In a different review in this issue of the journal, Ye et al. discussed Neurotensin, a molecule at the border between inflammation and tumor invasion via controlling epithelial–mesenchymal transition. Neurotensin is a component of a growing family of neuropeptides, soluble factors regulating a series of functions in the central nervous system. Some of these molecules are also pleiotropic and have also been demonstrated to stimulate the proliferation and migration of tumor cells. Specifically, Neurotensin has anti-apoptotic activity and stimulates a pro-inflammatory environment conducive to tumor cell migration via induction of IL-8 production. The authors discussed the merits of Neurotensin as a therapeutic target based on the accumulating evidence.
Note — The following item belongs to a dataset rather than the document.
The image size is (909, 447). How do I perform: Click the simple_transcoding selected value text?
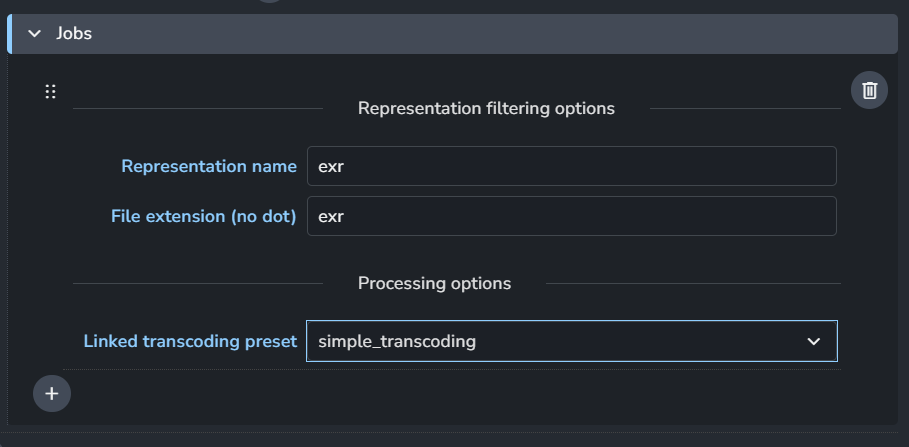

At last but not least Daniele Focosi discusses advances in pre-transplant donor-specific antibody (DSA) testing as a means to optimize solid organ transplantation by minimizing the risk of tissue incompatibility from an immunological standpoint. Currently, there is poor consensus on how to exactly estimate the global immunological risk, and most transplant centers adopt complicated internal guidelines for risk stratification. The author reviews published evidences that should drive appropriateness in risk stratification, focusing on donor-specific antibodies against HLA and other antigens. Nowadays, DSA are known to target not only HLA antigens, and a wide array of diagnostic assays is available.
Next issues of the journal will focus on a broad range of topics including basic research and translational progress regarding innate and adaptive immunity.